Yesterday, Jon Taplin asked me to give my future of virtual worlds talk to his COMM 306 class, "The Communications Revolution, Entertainment and Art." His class was initially slow to ask questions, but once they got rolling it was great fun. Especially in an extended Q&A after class, they had very good queries about the impact of technology on privacy and culture.
They were quick to work through the implications of always on, mobile devices. Jon asked them whether they would consider life logging, or streaming the world around them to their friends. Initially it was the usual "hell no" but as they built on each others answers and started thinking through the implications, it didn't take long to get to "it's a natural extension of blogging", "I'd share it with my friends", "I'm bad at remembering names", and "I do it with Flickr already."

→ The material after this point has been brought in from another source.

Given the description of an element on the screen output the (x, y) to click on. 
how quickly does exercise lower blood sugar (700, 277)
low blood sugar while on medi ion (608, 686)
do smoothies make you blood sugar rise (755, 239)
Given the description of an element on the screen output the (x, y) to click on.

It was also a chance to sample a group of college juniors about technology. (It's a fairly large class, although predominantly communication and comm management undergrads, so obviously there are biases.)
Approximate percentages who had heard of or used the following (as measured by the incredibly scientific method of asking the audience questions and counting hands):
- Cell phone: 100%
- SMS: 100%
- Digital music/media: 100%
- Facebook: 95% (ie, almost everyone)
- Instant Messaging: 95%
- MySpace: 80%
- Regularly update something online: 75%
- LinkedIn: 40%
- Second Life: 25%
- Blog: 20% (lots of people who updated their MySpace page did not consider it blogging, hence the something stat, above)
- Online games: 10%
- World of Warcraft: 10% (and great reluctance to admit it)
- Twitter: 1 person (!)
- Knew about RSS or used it: 0%
- Had heard of Spore: 0% (!)
- Had heard of Sony Home: 0% (not as surprising as Spore, but still...)
To first order, everyone has a cell phone, listens to music, wants to be connected to their friends, and uses the web.
Good lessons as we think about the future.